Your Content in our Services: When you upload or otherwise submit content to our Services, you give Google (and those we work with) a worldwide licence to use, host, store, reproduce, modify, create derivative works (such as those resulting from translations, adaptations or other changes that we make so that your content works better with our Services), communicate, publish, publicly perform, publicly display and distribute such content.

What was missing from the article is the same line in the Ts&Cs that both Dropbox and Microsoft have, which says:
Some of our Services allow you to submit content. You retain ownership of any intellectual property rights that you hold in that content. In short, what belongs to you stays yours.
And of course the post is riddled with comments explaining the 'what's yours is yours' part with others saying that Google is the anti-christ, should be burnt on the circuit-boards of public opinion and wondering what Google would do with their data?
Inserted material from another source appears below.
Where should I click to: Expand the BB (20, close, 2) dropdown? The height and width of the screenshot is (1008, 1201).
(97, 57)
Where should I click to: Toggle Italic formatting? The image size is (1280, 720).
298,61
So, with no other information available other than my own common sense, I imagine that what Google wants to do is have the right to crawl our files to identify trends and gather data. They won't be 'reading' our files, but if they can identify x% of G-Drive users have Britney Spears photos, or y% have a last will and testament, that might be of use to the wider public.

There is another use, however. Google Translate works not by translating every word in turn like a first-year language student with a well-thumbed dictionary, but by comparing phrases and finding the same phrase on the internet with a translated version and making an assumption that the translated phrase will hopefully work as a translation for the new text also.  Surely, therefore, if Google suddenly has access to more data with which to mine such translations, the better?  Surely the ability to see how documents are written (by people who probably do not have a blog or a website) will help formulate semantic language generators for artificial intelligence?
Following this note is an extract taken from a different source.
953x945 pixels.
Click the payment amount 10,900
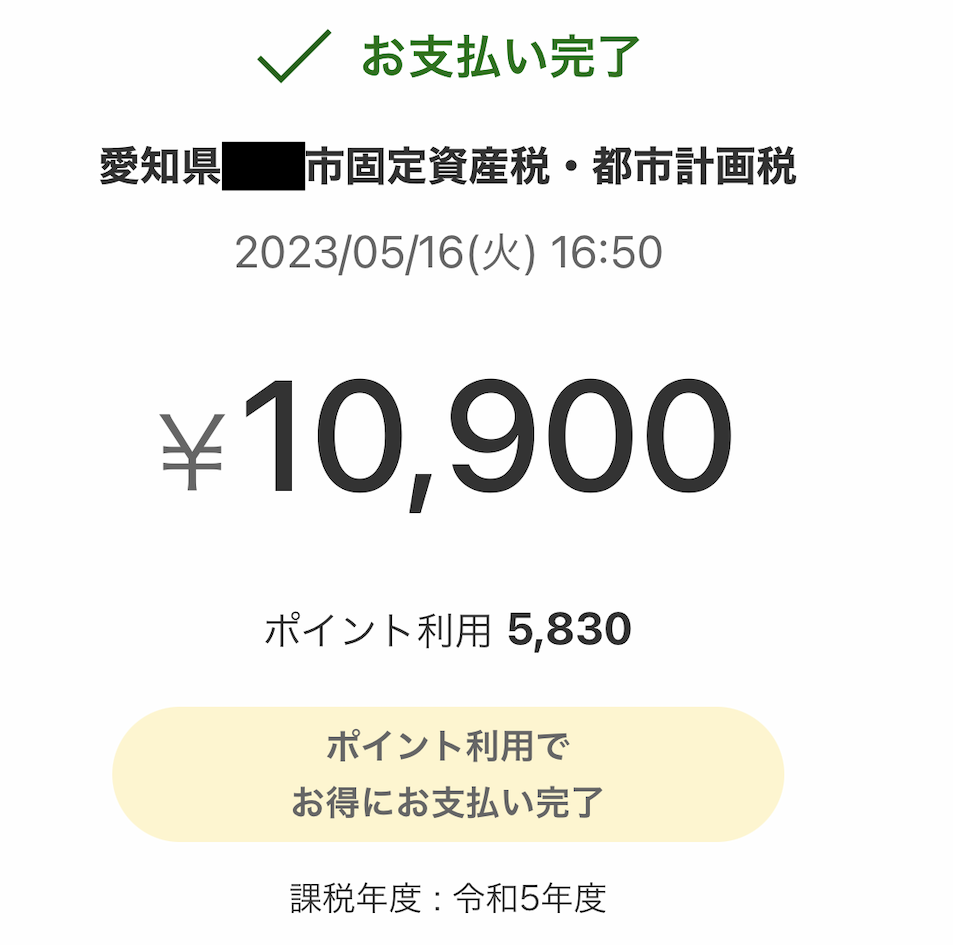pos(487,444)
In the same way that you should not leave sensitive data on a laptop, iPad or mobile phone without having a password block on the machine and encrypting the actual document (how many laptops, iPads and mobile phones are stolen every day, compared to successful hacks of online document repositories?) one should be careful about encrypting documents before storing them online.

But there is a big difference between actively reading my emails, documents and data, and allowing computer code to analyse it.  If it were not for Google's 'bots' identifying key terms in my emails, they would not be able to offer me a great email product for free subsidised by ads that I was able to quickly blank from my vision.  If it were not for my house being on Google View, I would not also be able to use the service to see other places that help me when driving or walking to an appointment.

Google hasn't sold its corporate soul to the devil.  I personally don't think they have abandoned the ethos of 'Don't be evil'.  But corporations, as with all organisations, are just like people.  And as Joe E Brown (right) said at the end of Some Like It Hot:  "Nobody's perfect!"